Turkey summons US ambassador over Armenian genocide recognition | DW News
Turkey has reacted angrily after US President Joe Biden formally recognized the Armenian genocide, which took place during the Ottoman era. Ankara has summoned the US ambassador over the remarks.
In his statement, Biden said he and all Americans honor the memory of all those Armenians who perished in a genocide that began exactly 106 years ago. Thousands of people in Armenia’s capital Yerevan have been commemorating the mass killings, deportations and forced marches.
Armenian officials led the nation in commemorating the horrors of the past. The procession at this hilltop memorial in the capital Yerevan, included Prime Minister Nikol Pashinyan. Members of the public too streamed in, to honor the dead.

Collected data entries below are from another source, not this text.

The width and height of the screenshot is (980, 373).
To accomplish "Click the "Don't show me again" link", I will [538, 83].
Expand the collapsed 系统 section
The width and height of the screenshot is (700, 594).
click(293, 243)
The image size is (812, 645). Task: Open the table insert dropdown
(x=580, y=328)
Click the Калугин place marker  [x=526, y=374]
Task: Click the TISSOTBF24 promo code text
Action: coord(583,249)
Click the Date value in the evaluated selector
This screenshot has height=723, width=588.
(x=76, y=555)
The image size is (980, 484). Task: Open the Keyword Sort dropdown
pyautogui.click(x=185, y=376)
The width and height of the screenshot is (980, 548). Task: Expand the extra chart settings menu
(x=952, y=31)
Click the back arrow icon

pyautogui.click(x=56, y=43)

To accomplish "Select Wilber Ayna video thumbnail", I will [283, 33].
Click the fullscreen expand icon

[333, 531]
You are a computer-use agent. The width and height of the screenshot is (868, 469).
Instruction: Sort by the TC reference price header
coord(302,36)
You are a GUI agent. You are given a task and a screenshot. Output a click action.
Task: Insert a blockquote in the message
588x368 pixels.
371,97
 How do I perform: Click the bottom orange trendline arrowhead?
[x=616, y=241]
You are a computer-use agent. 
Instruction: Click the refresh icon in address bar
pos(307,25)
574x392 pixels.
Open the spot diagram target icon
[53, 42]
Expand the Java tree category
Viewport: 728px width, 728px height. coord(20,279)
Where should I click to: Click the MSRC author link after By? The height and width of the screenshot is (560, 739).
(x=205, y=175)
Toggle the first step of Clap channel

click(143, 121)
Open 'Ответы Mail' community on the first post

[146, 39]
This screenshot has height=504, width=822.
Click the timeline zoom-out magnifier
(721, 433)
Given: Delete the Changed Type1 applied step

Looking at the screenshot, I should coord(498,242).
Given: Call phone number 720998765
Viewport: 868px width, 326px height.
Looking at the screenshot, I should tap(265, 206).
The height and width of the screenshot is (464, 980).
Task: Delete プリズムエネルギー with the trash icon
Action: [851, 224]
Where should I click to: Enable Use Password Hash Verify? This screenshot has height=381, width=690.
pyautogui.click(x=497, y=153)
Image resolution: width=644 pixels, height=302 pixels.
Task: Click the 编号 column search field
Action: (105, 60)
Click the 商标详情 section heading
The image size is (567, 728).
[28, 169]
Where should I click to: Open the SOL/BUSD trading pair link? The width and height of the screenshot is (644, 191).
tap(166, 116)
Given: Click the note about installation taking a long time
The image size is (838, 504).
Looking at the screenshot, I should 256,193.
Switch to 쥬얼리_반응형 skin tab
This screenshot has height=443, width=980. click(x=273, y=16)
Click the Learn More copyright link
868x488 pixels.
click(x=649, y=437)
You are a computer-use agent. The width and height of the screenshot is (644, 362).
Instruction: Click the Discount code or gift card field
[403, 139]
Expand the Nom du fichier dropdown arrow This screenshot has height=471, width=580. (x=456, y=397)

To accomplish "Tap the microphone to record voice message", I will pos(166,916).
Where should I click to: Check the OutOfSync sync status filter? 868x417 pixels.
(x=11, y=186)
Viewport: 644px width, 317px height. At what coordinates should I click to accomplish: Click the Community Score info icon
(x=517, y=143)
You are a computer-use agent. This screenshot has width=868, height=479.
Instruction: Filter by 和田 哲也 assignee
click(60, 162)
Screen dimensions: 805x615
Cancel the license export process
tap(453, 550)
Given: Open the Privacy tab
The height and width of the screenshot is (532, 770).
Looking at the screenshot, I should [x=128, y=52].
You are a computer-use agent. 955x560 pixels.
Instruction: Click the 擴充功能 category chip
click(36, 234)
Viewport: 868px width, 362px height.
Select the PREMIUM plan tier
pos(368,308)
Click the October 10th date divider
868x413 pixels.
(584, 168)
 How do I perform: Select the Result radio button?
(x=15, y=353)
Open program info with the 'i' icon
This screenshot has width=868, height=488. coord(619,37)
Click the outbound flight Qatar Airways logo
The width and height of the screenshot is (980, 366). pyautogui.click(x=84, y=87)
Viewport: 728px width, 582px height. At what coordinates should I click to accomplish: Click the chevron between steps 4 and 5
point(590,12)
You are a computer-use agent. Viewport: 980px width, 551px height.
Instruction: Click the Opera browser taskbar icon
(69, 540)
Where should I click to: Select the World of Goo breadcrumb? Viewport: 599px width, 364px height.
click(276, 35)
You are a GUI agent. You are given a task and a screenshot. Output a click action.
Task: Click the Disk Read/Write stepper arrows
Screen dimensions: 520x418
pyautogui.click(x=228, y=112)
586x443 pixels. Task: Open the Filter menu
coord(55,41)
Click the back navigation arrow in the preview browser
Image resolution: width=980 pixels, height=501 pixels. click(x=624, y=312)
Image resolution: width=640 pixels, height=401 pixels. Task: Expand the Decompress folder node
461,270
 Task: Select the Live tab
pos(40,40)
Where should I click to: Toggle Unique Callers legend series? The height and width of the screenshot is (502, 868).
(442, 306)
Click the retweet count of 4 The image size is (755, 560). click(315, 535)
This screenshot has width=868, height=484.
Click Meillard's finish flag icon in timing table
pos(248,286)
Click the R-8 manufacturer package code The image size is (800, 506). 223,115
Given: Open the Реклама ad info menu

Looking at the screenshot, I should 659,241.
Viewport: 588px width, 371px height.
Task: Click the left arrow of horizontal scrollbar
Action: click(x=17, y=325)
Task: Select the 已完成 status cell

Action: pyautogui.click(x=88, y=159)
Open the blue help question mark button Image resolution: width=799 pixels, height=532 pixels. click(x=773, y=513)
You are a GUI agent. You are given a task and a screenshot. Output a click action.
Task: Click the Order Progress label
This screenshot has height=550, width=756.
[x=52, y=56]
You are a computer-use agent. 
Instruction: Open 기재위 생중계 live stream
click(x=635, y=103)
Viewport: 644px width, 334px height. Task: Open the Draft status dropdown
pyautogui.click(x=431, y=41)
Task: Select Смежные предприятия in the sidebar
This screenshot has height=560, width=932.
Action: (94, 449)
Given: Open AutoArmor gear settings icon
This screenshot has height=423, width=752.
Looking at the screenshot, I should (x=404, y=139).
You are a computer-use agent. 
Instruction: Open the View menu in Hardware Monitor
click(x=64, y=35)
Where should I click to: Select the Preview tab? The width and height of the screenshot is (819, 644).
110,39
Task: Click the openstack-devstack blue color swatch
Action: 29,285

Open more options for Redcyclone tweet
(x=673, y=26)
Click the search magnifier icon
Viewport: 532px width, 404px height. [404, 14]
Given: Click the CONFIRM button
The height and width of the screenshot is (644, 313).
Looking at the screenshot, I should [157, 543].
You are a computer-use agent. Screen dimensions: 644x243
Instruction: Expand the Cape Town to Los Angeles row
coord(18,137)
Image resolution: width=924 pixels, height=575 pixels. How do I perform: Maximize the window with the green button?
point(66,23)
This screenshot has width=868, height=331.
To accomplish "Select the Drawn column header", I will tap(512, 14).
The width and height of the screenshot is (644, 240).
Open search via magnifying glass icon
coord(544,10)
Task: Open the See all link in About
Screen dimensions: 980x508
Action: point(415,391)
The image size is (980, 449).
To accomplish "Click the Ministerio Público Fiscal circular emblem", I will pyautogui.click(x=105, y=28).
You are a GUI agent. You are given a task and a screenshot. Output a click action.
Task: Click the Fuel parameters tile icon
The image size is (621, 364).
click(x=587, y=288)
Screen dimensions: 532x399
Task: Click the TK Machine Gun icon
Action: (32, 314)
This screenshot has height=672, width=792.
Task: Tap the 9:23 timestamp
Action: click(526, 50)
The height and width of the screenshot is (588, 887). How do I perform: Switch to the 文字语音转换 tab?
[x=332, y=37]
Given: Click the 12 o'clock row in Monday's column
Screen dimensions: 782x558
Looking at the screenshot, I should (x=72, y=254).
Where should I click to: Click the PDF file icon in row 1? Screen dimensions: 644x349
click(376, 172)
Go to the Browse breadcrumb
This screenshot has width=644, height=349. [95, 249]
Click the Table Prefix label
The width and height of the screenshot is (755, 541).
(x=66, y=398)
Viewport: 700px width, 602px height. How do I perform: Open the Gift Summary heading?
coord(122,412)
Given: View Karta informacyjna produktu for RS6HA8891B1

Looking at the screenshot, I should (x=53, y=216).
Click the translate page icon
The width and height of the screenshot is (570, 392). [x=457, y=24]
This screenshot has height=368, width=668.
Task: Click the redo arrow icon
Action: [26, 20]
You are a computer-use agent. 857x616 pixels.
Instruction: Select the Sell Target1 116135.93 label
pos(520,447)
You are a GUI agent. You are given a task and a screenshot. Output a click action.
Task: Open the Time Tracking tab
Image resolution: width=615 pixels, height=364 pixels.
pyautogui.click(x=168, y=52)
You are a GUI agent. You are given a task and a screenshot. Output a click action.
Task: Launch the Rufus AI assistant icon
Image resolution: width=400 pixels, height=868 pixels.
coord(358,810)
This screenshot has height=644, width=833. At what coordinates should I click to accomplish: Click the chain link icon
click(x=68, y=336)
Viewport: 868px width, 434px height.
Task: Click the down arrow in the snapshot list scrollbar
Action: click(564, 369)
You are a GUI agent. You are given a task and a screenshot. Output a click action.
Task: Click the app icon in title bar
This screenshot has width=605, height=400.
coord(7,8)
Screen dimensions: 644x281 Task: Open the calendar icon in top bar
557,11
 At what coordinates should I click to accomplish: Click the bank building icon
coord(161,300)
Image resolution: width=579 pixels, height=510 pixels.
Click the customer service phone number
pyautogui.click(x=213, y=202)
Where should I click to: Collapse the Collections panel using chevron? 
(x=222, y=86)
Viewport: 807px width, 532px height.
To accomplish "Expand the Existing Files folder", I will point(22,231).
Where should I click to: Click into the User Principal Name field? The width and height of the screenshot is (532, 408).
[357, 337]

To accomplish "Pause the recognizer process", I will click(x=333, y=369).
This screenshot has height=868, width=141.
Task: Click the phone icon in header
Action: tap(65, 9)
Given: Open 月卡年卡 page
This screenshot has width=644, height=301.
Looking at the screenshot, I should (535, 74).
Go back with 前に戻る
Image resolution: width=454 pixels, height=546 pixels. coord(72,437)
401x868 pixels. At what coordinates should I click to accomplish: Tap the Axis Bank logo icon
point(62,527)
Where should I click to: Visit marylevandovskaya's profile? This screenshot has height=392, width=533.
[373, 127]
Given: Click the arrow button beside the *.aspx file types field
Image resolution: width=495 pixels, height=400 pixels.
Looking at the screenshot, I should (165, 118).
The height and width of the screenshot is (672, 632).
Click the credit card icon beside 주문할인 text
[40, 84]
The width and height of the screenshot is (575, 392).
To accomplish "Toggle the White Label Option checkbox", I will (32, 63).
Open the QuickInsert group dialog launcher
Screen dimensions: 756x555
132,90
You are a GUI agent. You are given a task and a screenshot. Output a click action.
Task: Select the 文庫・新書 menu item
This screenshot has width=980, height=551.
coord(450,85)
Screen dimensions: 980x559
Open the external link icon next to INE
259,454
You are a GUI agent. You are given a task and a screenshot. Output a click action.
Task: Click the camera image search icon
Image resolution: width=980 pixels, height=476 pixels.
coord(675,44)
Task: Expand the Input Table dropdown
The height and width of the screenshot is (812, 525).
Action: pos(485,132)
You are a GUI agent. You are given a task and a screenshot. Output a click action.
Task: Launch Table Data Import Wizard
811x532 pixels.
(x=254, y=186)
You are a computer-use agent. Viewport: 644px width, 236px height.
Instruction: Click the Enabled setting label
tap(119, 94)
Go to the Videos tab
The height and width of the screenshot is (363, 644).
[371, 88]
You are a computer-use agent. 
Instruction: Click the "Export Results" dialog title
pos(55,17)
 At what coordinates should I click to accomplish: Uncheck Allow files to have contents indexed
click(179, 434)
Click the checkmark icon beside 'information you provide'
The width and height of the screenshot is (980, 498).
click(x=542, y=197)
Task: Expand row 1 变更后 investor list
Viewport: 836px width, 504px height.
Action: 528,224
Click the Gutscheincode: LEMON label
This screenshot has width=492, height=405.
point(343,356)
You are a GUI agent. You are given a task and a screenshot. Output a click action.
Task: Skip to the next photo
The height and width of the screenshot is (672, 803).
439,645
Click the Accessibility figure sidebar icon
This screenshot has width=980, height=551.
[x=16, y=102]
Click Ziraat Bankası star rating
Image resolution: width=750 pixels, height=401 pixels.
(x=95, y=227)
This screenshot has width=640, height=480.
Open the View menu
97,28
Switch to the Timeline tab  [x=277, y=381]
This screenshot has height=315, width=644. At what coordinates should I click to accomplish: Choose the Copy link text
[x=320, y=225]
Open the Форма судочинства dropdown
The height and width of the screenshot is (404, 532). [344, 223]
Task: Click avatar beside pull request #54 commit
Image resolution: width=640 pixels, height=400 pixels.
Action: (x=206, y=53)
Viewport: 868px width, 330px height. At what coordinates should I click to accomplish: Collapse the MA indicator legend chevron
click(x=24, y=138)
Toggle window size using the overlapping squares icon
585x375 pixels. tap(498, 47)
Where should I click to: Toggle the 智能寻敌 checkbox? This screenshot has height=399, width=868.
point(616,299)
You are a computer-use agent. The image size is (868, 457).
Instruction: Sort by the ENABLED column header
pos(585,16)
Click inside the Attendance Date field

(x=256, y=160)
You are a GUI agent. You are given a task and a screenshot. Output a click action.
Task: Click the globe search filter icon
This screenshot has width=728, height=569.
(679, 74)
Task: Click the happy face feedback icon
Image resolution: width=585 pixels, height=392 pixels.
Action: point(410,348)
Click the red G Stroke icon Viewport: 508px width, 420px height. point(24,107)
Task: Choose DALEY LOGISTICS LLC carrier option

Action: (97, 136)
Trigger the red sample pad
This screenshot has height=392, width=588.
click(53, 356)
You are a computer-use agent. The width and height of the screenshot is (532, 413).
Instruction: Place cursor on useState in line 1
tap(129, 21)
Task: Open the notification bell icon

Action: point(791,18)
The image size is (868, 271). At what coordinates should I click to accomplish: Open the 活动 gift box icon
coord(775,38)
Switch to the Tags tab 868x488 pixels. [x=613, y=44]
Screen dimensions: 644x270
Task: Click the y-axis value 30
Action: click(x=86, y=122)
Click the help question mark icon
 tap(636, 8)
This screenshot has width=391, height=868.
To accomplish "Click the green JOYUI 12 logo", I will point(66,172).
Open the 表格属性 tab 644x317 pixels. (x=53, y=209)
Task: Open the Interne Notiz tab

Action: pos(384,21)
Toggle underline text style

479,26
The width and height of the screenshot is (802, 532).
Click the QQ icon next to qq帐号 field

And they welcome the announcement from Washington, calling those past events a genocide.
In 1915, a million Armenians were brutally murdered by Ottoman Turks. Many more were deported and sent on death marches into the Syrian desert.
Armenians have long campaigned for the crimes against their people to be recognized internationally as genocide. Turkey argues that there was no systematic attempt to wipe out Armenians, and no such order from the Ottoman authorities.
But nearly thirty countries have recognized the atrocities as genocide.
Many Armenians would consider the diplomatic spats over terminology a distraction from the memory of atrocities of more than a century ago that haunt their nation to this day.